Die Nachkommen sind unser.
Das Ein- und Ausatmen –

Der Atem fließt durch unsere Nase
rein und raus –

unser Frühling.

Aung Khin Myint, Radiologe, ist bekannt für seine Kunst- und Literaturkritik, die er seit 2000 regelmäßig in myanmarischen Zeitschriften veröffentlicht.

Ich bin der CDM, Maung*

Für Mütter im Kampf

Ich bin der CDM, Maung.
Natürlich weiß ich, dass der Reisbehälter leer ist.
Und doch
für unsere Tochter morgen
müssen wir heute handeln.

Ich möchte nicht von wütenden Hunden angegriffen werden, Maung.

Ich bin draußen, um die Hunde zu verjagen.

Ich weiß, Maung,
die Armee schießt nicht in die Luft.
Lieber würde ich im Tod leben,
als tot zu sein, während ich noch lebe.

Auch ich habe Angst vor dem Tod, Maung.
Mehr als ich meinen eigenen Untergang fürchte,
fürchte ich die Dunkelheit, die sich
über der Zukunft unserer Tochter abzeichnet.

In diesem Spiel gibt es kein Patt, Maung.
Ich für meinen Teil glaube fest daran,
unser Anliegen wird sich durchsetzen.

Wenn du dich nicht traust, mitzukommen,
dann lass einfach meine Hand los, Maung.
Mit der Hand meiner Tochter in der meinen
werde ich den CDM feiern.

*Der Titel parodiert einen populären Roman „I am a Rose, Maung“. CDM bezieht sich auf die Bewegung des zivilen Ungehorsams (Civil Disobedience Movement) gegen den Militärputsch in Myanmar 2021.

Khaing Mar Kyaw Zaw ist Frauenrechtsaktivistin und war in Myanmar am Widerstand gegen die Militärdiktatur beteiligt.

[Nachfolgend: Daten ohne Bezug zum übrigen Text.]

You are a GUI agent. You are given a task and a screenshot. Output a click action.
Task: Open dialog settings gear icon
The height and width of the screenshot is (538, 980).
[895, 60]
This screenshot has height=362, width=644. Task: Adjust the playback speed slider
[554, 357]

Sie lebt heute in den USA.

Burmas Sibirien

Für K Za Win

Kein einziges Mal
ist die Welt auf unserer Seite.

Wir entrollen unsere eigene Flagge,
wir setzen unser eigenes Segel
– stets gegen den Wind.

Die Hand, welche die Erklärung unterschreibt,
ist jene Hand,
welche die Welt zerstören wird.
Irgendwo habe ich das gelesen.

Halte keine Ausschau nach
einem Thronanwärter.
Rechne auch nicht mit einem Retter.
Sie leben ihr Leben.
Wir haben das unsere.

Auf Kugeln
steht keine Anschrift
geschrieben.

Ein Messer muss
im Ofen gehärtet werden.

Der Dharma beginnt
in einem selbst.

Wer seine Hausaufgaben erledigt,
macht weniger Fehler.

Die Tragödie ist,
Muttererde hat einen Dichter verloren.
Wer wird ihre Geschichte schreiben.

Und doch, wer wagt zu behaupten,
er würde nicht zurückkommen
wie Latwe Tundra oder Alexander Solschenizyn.

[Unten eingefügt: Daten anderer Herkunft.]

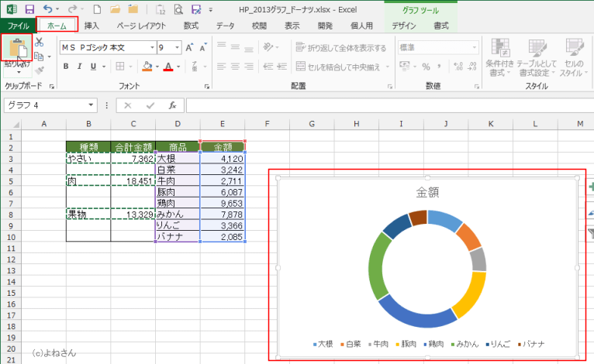Click the Undo arrow icon
Image resolution: width=594 pixels, height=364 pixels.
click(49, 9)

Kyi Zaw Aye ist ein Lyriker aus Monywa. Der Dichter K Za Win, dem er dieses Gedicht widmete, wurde am 3. März bei Protesten getötet.

Ein echtes Gedicht

Nur diejenigen,
die durch Sicherheitsmaßnahmen geschützt sind,
machen Liebe nach Liebe nach Liebe.
Was mich betrifft,
ich hab‘ ein Andenken an meine Freundin.

Das Leben ertragen zu müssen,
das ist schon eine Herausforderung.
Keine Ahnung, warum
ich immer wieder Charlie Chaplinette bin.

Damit einer nicht zum Dieb wird,
ist der Plastikbecher angekettet
am Trinkwasserhahn der Organisation für Wohltätigkeit,
genau die Art von Installationskunst,
welche diese Zeit braucht.

Auch dieses Jahr
werden wir wieder
Asiens Preis des echten Sozialismus gewinnen.

Jedes Mal, wenn ich mich für ein Gedicht hinsetze,
muss ich aufstehen, um das Jaulen eines Hundes zu hören.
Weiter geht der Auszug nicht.